1. Take advantage of baseball's predictability. A lot of time, the players are going to be in a certain spot or range of spots. Once you're correctly focused on a hitter at the plate, focus doesn't need to change. If you can change your position, you can pick a spot where even a moving player doesn't change the distance between you. Then you can move the focus switch to manual.

2. For sports, you're going to need a certain minimum shutter speed, otherwise correct focus won't matter - the subject will be motion-blurred. If the shutter speed is too slow, you can raise ISO or lower the aperture number. Your lens doesn't offer you a lot of flexibility with aperture, so raise ISO instead. You'll lose some image quality at ISO 1600 or 3200, but a night game may force you that high. With the K-x you'll have cleaner images at higher ISOs. If you don't want to choose ISO, set the camera to Auto ISO, but you can limit the camera to a rang of values to preserve quality. On the DL, Menu -> Custom -> ISO Correction in Auto. In daylight, I would limit the upper value to 800, 1600 in cloudy, 3200 at night.

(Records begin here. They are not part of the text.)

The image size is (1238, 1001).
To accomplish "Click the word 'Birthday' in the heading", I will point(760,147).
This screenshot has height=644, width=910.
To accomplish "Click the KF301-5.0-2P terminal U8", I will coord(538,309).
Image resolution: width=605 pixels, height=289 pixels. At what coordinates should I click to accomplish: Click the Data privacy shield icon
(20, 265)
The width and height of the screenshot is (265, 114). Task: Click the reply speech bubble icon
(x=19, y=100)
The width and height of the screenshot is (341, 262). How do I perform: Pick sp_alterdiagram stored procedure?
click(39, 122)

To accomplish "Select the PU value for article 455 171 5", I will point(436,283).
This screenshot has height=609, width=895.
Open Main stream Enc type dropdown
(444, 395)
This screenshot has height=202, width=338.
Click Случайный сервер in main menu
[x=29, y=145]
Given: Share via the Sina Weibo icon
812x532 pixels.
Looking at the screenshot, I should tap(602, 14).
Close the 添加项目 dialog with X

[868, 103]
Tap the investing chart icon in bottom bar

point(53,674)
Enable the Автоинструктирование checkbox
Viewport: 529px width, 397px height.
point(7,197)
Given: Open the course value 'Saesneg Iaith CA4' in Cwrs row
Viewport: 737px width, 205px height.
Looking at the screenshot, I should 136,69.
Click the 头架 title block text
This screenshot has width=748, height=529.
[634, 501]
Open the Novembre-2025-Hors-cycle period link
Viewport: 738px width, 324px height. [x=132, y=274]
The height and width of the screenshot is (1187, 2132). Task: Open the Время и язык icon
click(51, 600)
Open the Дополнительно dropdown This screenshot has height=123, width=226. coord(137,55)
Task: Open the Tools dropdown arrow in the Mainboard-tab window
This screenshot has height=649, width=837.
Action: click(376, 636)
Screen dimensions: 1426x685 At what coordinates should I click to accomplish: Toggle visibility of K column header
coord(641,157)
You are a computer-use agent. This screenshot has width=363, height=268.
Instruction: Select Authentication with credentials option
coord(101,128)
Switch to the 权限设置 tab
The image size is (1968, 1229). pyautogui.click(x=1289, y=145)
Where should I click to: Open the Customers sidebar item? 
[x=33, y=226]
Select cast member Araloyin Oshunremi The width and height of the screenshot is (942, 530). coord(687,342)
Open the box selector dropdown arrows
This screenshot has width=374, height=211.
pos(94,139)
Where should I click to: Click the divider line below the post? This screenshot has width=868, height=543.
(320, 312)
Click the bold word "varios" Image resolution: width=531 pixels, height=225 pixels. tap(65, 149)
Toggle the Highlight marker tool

3. You could certainly spend double your budget on a super-fast new lens. I don't think I would. You can look at EXIF on your old pictures to see what settings the camera chose. The lens is probably sharpest at f8-f11. You probably don't ever need the aperture to be a higher number than that. The lens will produce slightly softer images at its extremes, like f5.6/320mm. If you can, backing off the zoom a little might help. For non-dayllight games, you will probably be stuck at f5.6. The DA 55-300 that comes with the K-x kit has similar specs on paper but will produce slightly sharper images.

4. A tripod or monopod might help to limit camera movement. With a new camera, you'll gain image stabilization, which will help a lot.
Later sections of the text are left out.